None of these lessons are earth-shatteringly original or surprising. Indeed, most if not all are cliché. Still, the way Lorenzo presents these lessons, and doing so through the lens of camera, does lend them some originality. His narrative voice is pleasant, even comforting, and his journey is one with which many can identify. The places he arrives are good ones, even if he does sometimes practice rather risky behavior to get his shot.
"...I knew only failures gave in after failing the first time. Too many people just quit after failing the first try because they immediately lose their self-confidence. Winners never concede to circumstance, they just keep on trying and continue to believe in themselves and in their aspirations. And ultimately, they become whatever it is they believe to be true. For faith in oneself is the first step toward truth."(Page 92)

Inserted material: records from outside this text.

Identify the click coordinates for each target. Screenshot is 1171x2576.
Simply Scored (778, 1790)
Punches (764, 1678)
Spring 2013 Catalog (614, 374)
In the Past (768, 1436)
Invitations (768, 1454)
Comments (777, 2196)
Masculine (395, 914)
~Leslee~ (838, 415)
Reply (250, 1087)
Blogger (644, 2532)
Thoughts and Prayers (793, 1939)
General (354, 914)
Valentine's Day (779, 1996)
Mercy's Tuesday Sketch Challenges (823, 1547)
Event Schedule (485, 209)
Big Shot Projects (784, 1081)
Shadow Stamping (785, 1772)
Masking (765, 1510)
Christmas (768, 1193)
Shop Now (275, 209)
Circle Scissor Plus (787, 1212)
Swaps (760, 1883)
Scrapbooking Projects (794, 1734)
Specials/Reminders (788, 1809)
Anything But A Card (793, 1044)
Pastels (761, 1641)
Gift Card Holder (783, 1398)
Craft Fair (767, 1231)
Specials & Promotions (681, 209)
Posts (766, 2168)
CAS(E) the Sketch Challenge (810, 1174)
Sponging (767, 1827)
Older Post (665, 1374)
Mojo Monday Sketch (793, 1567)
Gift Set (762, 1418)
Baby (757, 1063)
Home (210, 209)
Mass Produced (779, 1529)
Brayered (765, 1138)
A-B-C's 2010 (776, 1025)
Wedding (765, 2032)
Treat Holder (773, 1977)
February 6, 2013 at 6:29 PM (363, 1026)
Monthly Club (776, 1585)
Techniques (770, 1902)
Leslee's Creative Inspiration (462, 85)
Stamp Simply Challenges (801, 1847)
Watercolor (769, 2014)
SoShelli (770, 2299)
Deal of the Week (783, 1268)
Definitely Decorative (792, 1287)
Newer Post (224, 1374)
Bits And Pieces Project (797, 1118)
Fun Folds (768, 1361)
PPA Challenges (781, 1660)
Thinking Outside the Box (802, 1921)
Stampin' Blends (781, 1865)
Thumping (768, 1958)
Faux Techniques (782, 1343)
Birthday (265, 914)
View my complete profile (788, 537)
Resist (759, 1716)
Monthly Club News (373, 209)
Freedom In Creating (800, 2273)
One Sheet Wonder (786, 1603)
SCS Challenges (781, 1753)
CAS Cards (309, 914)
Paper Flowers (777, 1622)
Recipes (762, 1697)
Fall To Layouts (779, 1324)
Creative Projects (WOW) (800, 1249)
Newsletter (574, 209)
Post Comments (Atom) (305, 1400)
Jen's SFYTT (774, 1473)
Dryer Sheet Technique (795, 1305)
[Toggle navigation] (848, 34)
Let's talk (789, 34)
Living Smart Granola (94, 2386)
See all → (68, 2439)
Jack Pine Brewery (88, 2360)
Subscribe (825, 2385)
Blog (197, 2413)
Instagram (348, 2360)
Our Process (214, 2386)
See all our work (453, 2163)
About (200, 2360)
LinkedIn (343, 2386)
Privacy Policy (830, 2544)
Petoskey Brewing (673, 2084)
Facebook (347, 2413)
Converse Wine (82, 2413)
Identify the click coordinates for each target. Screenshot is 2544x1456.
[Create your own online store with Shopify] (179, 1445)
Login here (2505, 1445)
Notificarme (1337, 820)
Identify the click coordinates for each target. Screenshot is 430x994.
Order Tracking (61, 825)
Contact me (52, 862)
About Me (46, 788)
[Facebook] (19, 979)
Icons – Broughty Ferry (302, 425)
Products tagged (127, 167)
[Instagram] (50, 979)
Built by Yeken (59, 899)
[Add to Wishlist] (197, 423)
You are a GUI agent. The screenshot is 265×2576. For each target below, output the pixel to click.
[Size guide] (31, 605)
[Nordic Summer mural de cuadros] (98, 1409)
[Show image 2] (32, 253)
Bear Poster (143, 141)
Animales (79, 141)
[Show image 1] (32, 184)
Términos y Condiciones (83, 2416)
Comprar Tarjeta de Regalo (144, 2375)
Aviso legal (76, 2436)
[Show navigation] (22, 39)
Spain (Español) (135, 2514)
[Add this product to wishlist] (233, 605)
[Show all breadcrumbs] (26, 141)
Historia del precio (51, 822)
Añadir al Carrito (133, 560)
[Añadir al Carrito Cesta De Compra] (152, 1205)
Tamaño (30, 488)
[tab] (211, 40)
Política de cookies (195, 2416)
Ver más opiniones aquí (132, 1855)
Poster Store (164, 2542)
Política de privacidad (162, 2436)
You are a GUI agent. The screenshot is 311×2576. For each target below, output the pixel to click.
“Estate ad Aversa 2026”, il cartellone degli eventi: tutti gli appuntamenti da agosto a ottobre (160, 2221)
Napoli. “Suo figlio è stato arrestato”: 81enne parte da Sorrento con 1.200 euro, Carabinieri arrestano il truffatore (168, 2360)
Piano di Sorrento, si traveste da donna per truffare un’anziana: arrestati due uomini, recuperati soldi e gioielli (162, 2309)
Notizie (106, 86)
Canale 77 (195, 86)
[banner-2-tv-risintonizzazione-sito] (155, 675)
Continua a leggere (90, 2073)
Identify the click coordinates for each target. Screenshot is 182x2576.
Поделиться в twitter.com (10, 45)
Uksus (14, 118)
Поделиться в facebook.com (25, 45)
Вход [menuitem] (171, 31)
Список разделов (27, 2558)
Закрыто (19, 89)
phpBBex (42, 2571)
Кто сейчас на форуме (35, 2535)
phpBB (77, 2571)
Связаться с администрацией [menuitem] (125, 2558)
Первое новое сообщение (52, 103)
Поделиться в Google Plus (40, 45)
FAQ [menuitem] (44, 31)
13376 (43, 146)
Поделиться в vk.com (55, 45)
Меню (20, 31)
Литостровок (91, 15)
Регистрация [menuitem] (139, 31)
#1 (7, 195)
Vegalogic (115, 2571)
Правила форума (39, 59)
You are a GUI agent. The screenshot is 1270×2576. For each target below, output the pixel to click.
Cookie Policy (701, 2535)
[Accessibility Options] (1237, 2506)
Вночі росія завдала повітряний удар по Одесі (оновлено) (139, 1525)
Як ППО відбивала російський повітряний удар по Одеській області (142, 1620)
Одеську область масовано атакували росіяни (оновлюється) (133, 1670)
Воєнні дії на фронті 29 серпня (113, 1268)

What these lessons might look like in photography, however ... well, that's the disappointing part. In my hands was the paperback version of the book, and in its pages were just a few, small photos, not particularly sharp in reproduction, none of which particularly corresponded to the text. It seems that to fully enjoy the author's artistry, the reader is required to visit various sites online to view his work. That's not particularly reasonable. As enjoyable as the author's story could be, had it been a real photo essay would have made a world of difference.
Lorenzo's photographic journey of introspection doesn't necessarily end up with a neat conclusion, or even a predictable one, but he does stay true to himself. By end of the slim book, it's been an enjoyable enough read (and he tells of commercial success as a photographer), albeit missing the view his lens might have provided.
Lorenzo Dominguez has been called an "Internet photography sensation" by Time Out New York and is considered a "Flickr star" by Rob Walker, Consumed columnist, for New York Times Magazine. His work is represented worldwide by Getty Images.